Study text
- - -
US Has a Power Disconnection Crisis

Utilities can shut off electricity for an alarming number of Americans for nonpayment in a heat wave, write Sanya Carley and David Konisky.

Low-income residents are among those most likely to lose cooling in their homes because they can’t pay their bills. (Solidcolours/iStock/Getty Images Plus)

By Sanya Carley and David Konisky 
The Conversation
 

Millions of Americans have already been sweltering through heat waves this summer, and forecasters warn of hot months ahead. July 3 and 4 were two of the hottest days, and possibly the hottest, on satellite record globally.

For people who struggle to afford air conditioning, the rising need for cooling is a growing crisis.

An alarming number of Americans risk losing access to utility service altogether because they can’t pay their bills. Energy utility providers shut off electricity to at least 3 million customers in 2022 who had missed a bill payment.

Over 30 percent of these disconnections happened in the three summer months, during a year that was the fifth hottest on record.

In some cases, the loss of service lasted for just a few hours. But in others, people went without electricity for days or weeks while scrambling to find enough money to restore service, often only to face disconnection again.

As researchers who study energy justice and energy insecurity, we believe the United States is in the midst of a disconnection crisis.

We started tracking these disconnections utility by utility around the country, and we believe that the crisis will only get worse as the impacts of climate change become more widespread and more severe. In our view, it is time government agencies and utilities start treating household energy security as a national priority.

Constant Concern for 1-in-4 Households

Americans tend to think about the loss of electricity as something infrequent and temporary. For most, it is a rare inconvenience stemming from a heat wave or storm.
- - -
Data excerpts
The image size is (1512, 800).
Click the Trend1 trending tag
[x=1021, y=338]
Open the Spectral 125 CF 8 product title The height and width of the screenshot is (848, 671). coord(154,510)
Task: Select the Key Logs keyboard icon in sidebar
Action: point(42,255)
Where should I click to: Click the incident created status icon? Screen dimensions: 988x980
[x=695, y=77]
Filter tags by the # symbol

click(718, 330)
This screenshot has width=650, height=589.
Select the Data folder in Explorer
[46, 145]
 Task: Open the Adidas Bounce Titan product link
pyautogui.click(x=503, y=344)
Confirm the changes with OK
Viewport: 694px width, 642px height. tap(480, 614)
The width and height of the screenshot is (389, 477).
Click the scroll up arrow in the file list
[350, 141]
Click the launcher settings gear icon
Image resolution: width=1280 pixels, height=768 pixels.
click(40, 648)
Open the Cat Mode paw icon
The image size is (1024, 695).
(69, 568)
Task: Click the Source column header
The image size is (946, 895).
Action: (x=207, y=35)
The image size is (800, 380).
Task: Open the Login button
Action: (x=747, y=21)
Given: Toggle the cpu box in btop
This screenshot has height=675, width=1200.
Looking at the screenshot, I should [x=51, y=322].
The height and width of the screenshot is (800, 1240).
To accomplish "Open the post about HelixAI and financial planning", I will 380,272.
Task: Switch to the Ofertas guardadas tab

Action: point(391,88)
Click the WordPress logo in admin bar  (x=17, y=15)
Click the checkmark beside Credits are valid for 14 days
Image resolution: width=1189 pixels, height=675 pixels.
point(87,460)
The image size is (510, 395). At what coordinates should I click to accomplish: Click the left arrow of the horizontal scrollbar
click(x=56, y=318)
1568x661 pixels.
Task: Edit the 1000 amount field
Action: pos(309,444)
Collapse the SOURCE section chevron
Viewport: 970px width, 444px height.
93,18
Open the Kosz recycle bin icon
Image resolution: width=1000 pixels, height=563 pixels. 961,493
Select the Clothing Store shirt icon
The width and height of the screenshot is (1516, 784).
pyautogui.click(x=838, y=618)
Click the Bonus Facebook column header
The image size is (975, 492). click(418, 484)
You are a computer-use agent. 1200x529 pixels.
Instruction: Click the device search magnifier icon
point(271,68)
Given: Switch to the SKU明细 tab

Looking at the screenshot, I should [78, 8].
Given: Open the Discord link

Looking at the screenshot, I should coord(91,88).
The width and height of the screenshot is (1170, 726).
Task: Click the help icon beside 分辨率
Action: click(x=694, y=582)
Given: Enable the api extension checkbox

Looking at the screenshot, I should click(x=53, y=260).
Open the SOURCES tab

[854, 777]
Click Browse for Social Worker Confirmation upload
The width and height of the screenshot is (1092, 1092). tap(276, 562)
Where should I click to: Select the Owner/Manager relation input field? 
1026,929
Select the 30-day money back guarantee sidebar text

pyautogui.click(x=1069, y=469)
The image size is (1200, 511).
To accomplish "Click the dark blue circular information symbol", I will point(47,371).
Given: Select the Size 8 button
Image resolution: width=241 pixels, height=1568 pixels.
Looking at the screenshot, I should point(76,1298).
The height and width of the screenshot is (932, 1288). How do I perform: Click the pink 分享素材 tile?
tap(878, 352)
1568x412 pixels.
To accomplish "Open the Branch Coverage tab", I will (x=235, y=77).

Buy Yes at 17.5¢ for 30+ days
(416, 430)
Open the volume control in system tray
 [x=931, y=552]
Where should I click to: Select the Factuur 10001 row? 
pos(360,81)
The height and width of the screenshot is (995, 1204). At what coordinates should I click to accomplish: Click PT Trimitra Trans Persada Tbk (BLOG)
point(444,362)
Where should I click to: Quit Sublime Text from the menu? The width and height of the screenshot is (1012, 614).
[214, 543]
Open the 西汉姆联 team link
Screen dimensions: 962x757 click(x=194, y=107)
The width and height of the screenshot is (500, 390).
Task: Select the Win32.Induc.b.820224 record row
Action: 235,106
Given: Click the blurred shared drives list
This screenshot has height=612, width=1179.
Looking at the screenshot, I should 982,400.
- - -
Work request 1
According to the disconnection crisis article, to how many customers did energy utilities shut off electricity in 2022 after a missed bill payment?
Work request 2
Reproduce the part of the disconnection crisis article starting with "Utilities can shut" and going on through "satellite record globally.".

Task output 1
At least 3 million customers.

Task output 2
Utilities can shut off electricity for an alarming number of Americans for nonpayment in a heat wave, write Sanya Carley and David Konisky.

Low-income residents are among those most likely to lose cooling in their homes because they can’t pay their bills. (Solidcolours/iStock/Getty Images Plus)

By Sanya Carley and David Konisky 
The Conversation
 

Millions of Americans have already been sweltering through heat waves this summer, and forecasters warn of hot months ahead. July 3 and 4 were two of the hottest days, and possibly the hottest, on satellite record globally.